No son las revoluciones ni los golpes los que amenazan a las democracias modernas: son los discursos que prometen orden a cambio de obediencia, eficacia a cambio de silencio, y patria a cambio de sumisión. Lo hemos visto una y otra vez a lo largo de la historia humana.

Durante la conquista, la cruz fue el emblema de una fe que justificó la esclavitud, la muerte y la destrucción de pueblos enteros en nombre de una “civilización superior”. La religión, como luego las ideologías políticas, se convirtió en la máscara moral de la dominación. En nombre de Dios se quemaron miles por pensar diferente, se expropiaron tierras y se humilló a pueblos que aún hoy resisten.

Los dogmas, ya sean de púlpito o de partido, terminan siempre igual: reprimiendo al disidente. Lo mismo hicieron los imperios religiosos que las dictaduras del siglo XX. Stalin construyó la modernidad soviética sobre millones de cadáveres; Hitler transformó la frustración de un pueblo en odio racial; Pinochet en Chile y Videla en Argentina asesinaron a quienes solo pedían justicia social; Ortega traicionó la revolución que lo llevó al poder eliminando al dictador de turno, pero termino encarcelando a sus compañeros de lucha.

Y en Medio Oriente, Netanyahu ha convertido el dolor de su pueblo en justificación de una violencia que no todo Israel aprueba, mientras en los regímenes más extremos del mundo musulmán la mujer, la madre, la fuente misma de la vida, sigue siendo reducida a la sombra de la sumisión.

Estos ejemplos no son anécdotas del pasado ni distantes geográficamente. Son advertencias que hoy resuenan en nuestra propia casa. Porque cada vez que un gobernante pretende debilitar la Contraloría, someter al Poder Judicial o controlar el Parlamento, abre la puerta al mismo patrón autoritario que destruyó repúblicas enteras.

Costa Rica, que se enorgullece de su democracia nacida en 1948, se enfrenta hoy a la tentación de quienes anhelan concentrar el poder, eliminar los contrapesos y amordazar las voces críticas. Lo hacen invocando la “eficiencia” y el “orden”, las mismas palabras con que otros destruyeron libertades antes de que la sociedad reaccionara.

La historia demuestra que las democracias no mueren de un solo golpe: mueren de pequeñas concesiones. Primero se normaliza el insulto al periodismo, luego se descalifica a los jueces, más tarde se manipulan las instituciones de control y, cuando el ciudadano quiere reclamar, ya no hay dónde hacerlo.
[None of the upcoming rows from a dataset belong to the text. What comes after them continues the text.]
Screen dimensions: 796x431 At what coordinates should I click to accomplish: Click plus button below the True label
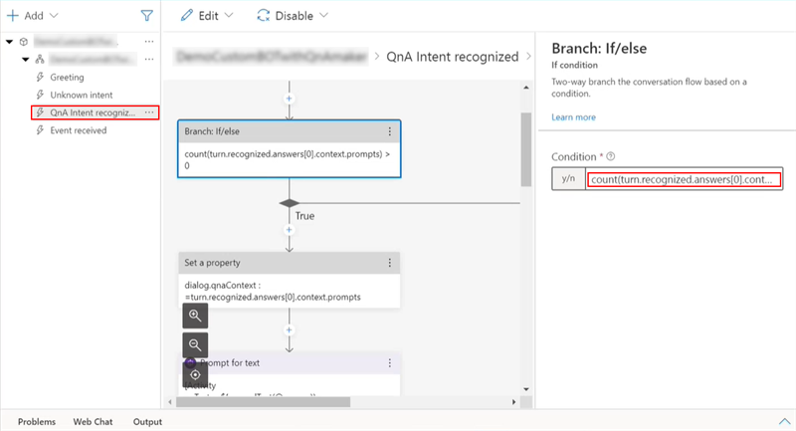tap(290, 230)
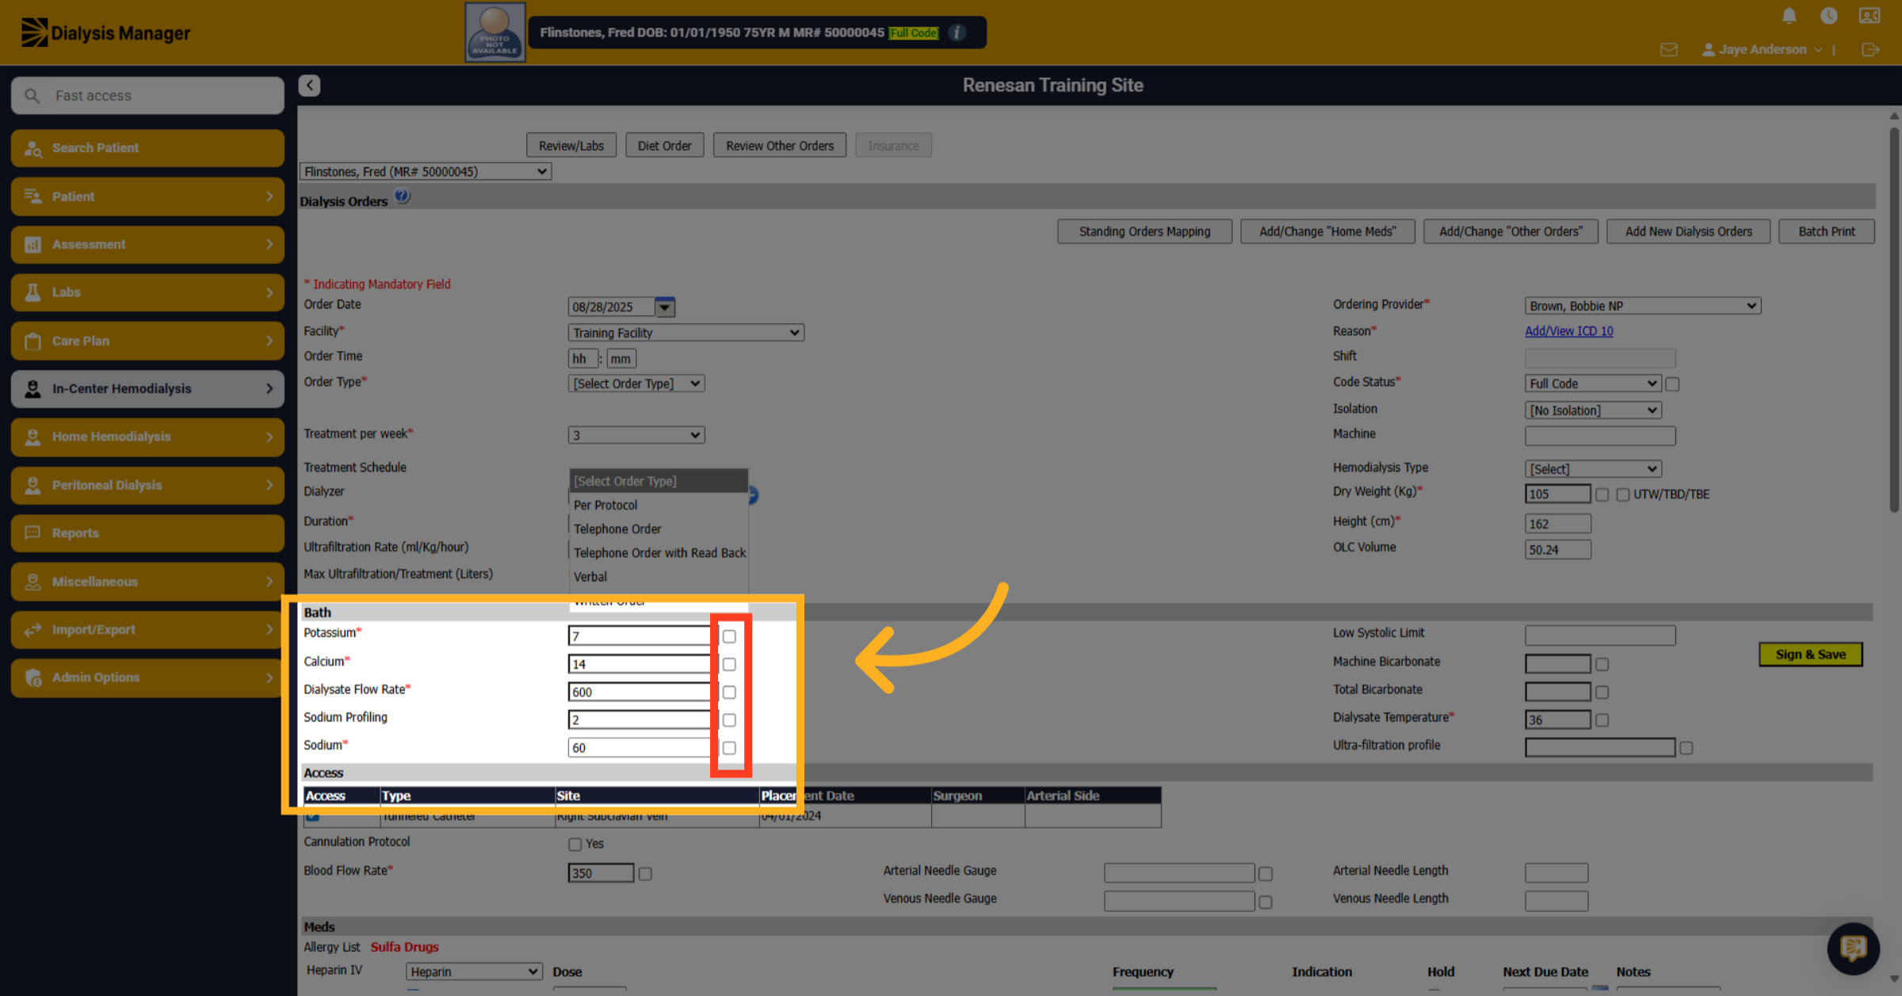Expand the Treatment per week dropdown

point(636,435)
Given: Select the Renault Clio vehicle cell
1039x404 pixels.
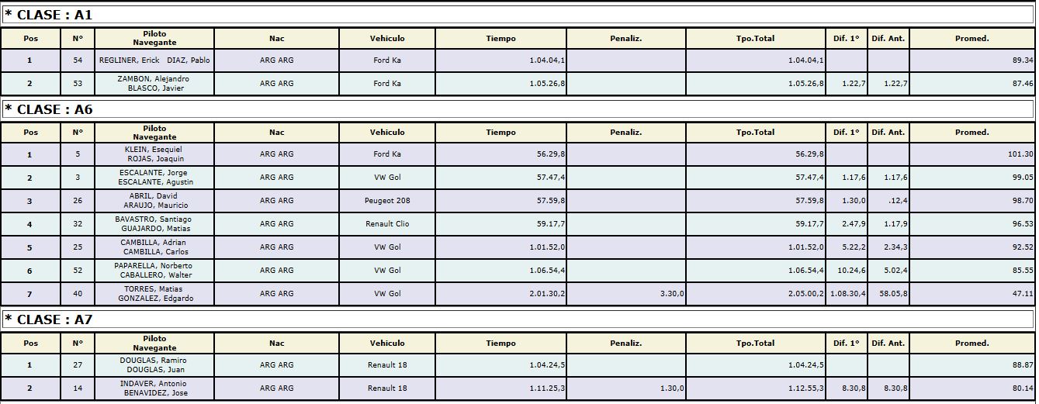Looking at the screenshot, I should (386, 224).
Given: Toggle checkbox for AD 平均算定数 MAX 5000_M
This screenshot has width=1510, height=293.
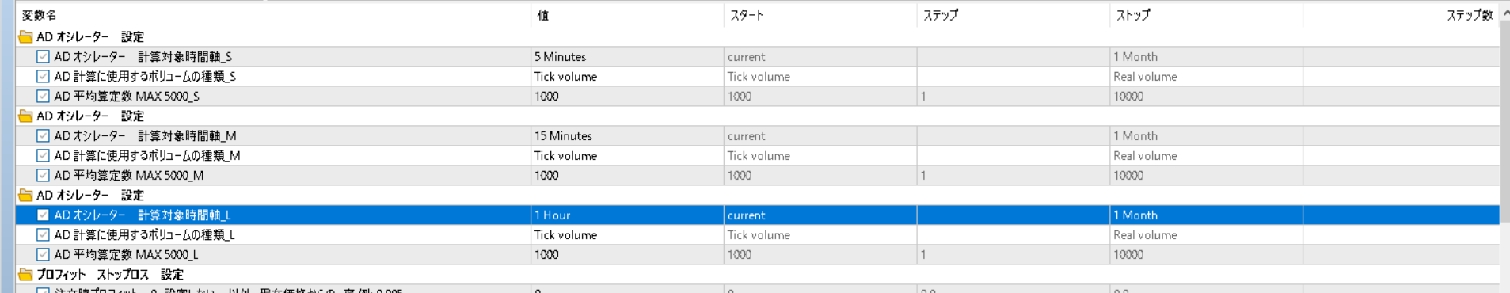Looking at the screenshot, I should click(43, 176).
La manipulación, la mentira y el desprecio por el pensamiento crítico son los virus de esta época. Las redes sociales, ese ágora global que podía democratizar la palabra,  se han convertido en instrumentos para fabricar percepciones, dividir familias y sustituir la verdad por el espectáculo. Y mientras tanto, los verdaderos problemas, la pobreza, la desigualdad, la pérdida ambiental, el abandono educativo,  siguen sin atenderse.
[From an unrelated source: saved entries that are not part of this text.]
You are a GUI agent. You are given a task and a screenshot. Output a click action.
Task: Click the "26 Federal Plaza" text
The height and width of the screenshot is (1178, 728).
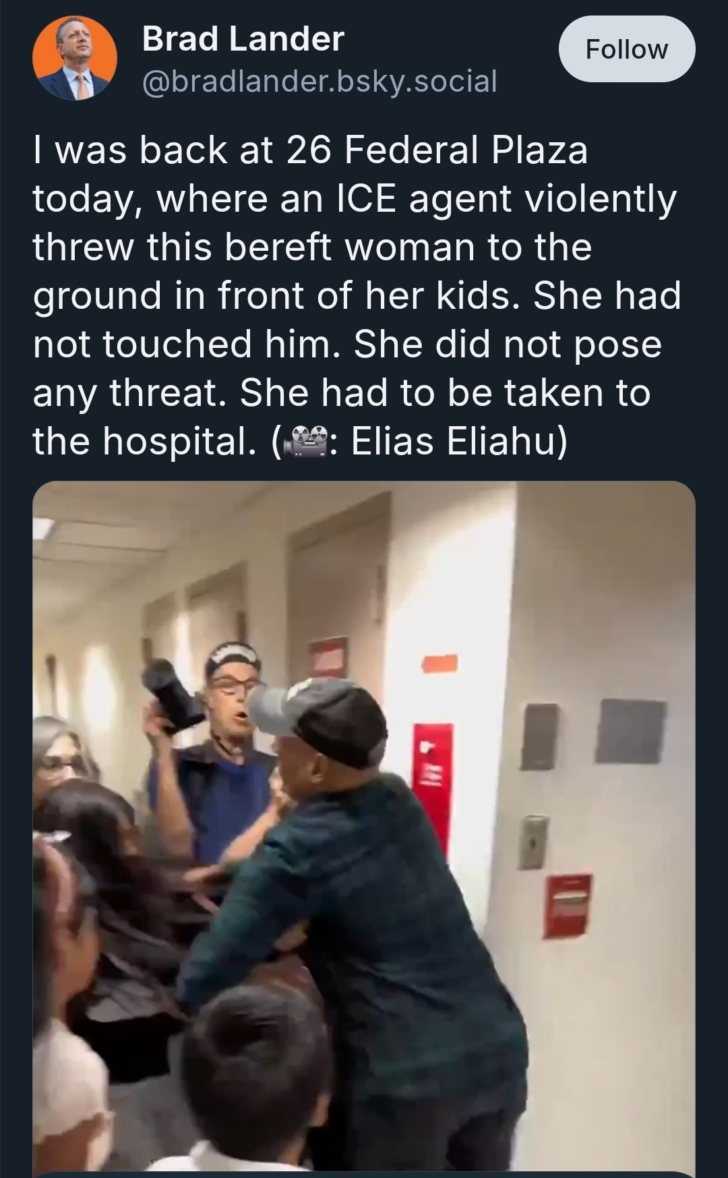(x=437, y=150)
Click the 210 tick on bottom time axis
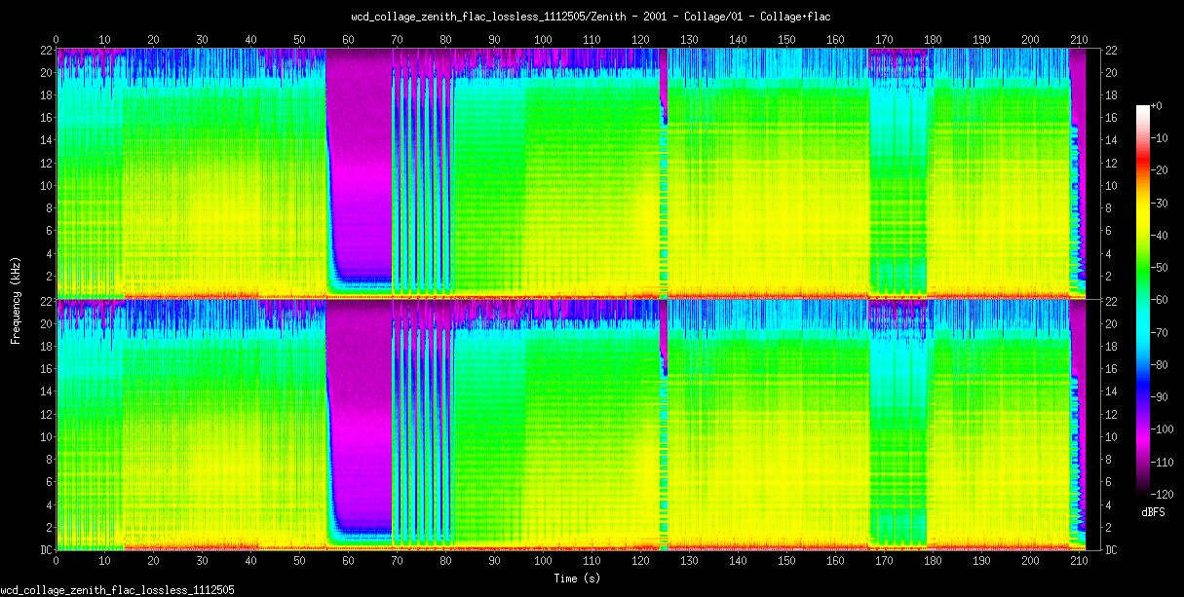The image size is (1184, 597). click(x=1079, y=562)
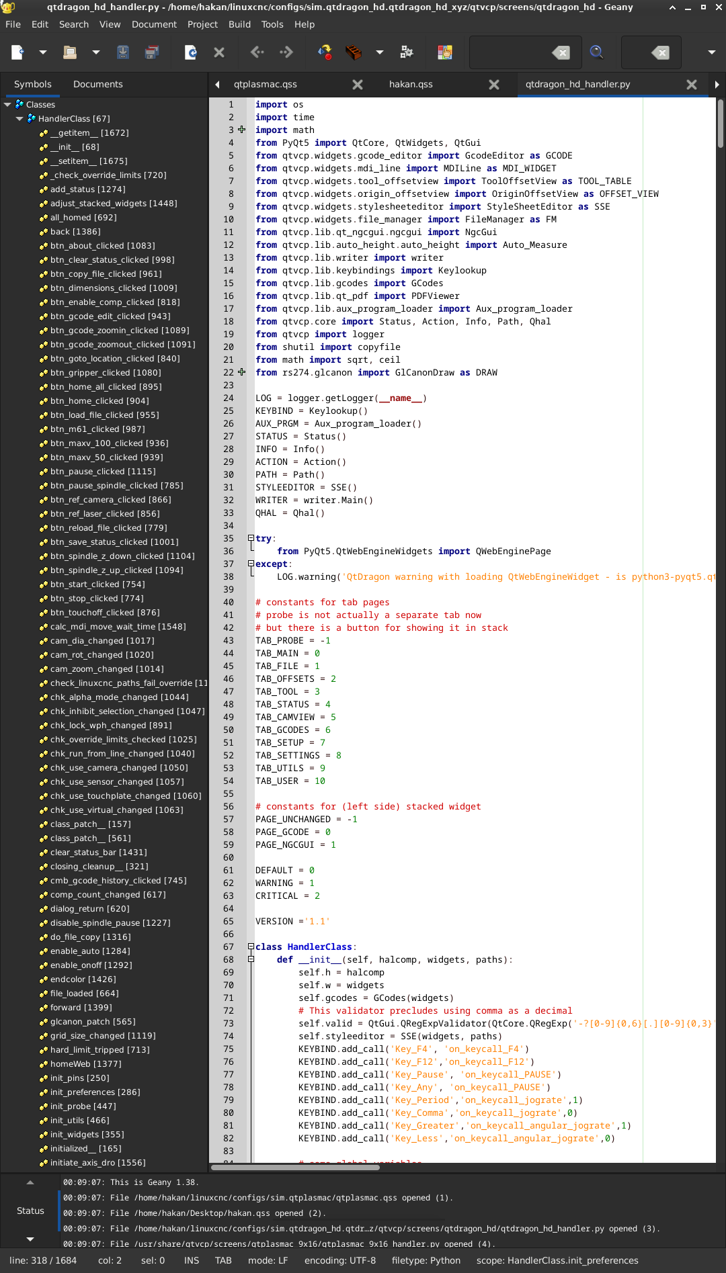Collapse the Classes tree node
726x1273 pixels.
pos(8,105)
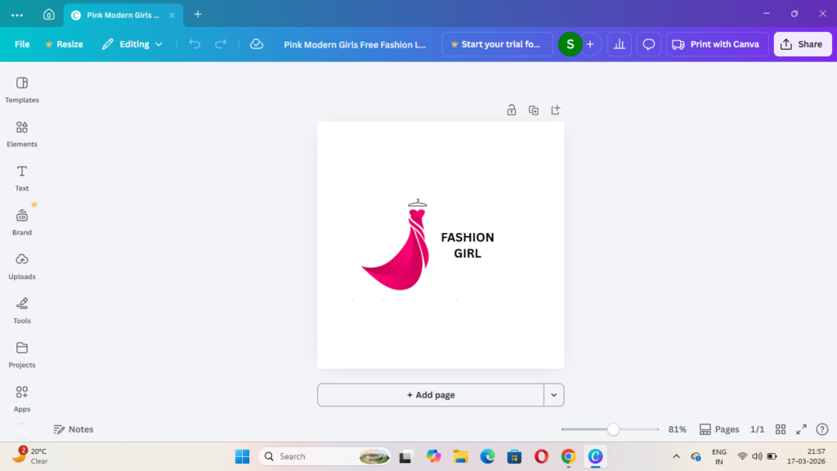Viewport: 837px width, 471px height.
Task: Show hidden icons in system tray
Action: [676, 456]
No podemos justificar la represión con la excusa de las “buenas intenciones”, ni de izquierda ni de derecha, ni religiosa ni laica. No se puede predicar justicia social desde la censura, ni construir libertad desde el miedo.

Lo que está en juego no es un gobierno ni una elección: es la cultura política que heredarán nuestros hijos. Y esa cultura se defiende con educación, con pensamiento crítico, con participación ciudadana y con respeto absoluto a la diversidad de ideas.

Chile, con el liderazgo joven y digno de Gabriel Boric, está intentando reabrir las puertas del diálogo, avanzar hacia un país más justo sin renunciar a la libertad. Ese es el camino: aprender de los errores, no repetirlos.

Porque toda república sana necesita de ciudadanos que piensen, no de seguidores que aplaudan. La libertad, la justicia y la paz no nacen del control ni del miedo, sino de la reflexión, del amor por la verdad y de la valentía de quienes se niegan a callar.

La última frontera de la democracia costarricense no está en sus leyes ni en sus instituciones: está en la conciencia de su pueblo. Si renunciamos a pensar, a cuestionar y a exigir rendición de cuentas, nadie tendrá que arrebatarnos la libertad: se la habremos entregado nosotros mismos.

Que esta sea la hora de abrir los ojos, no de cerrarlos. La historia aún puede escribirse de nuevo, “con la tinta de la dignidad”, la justicia y la esperanza.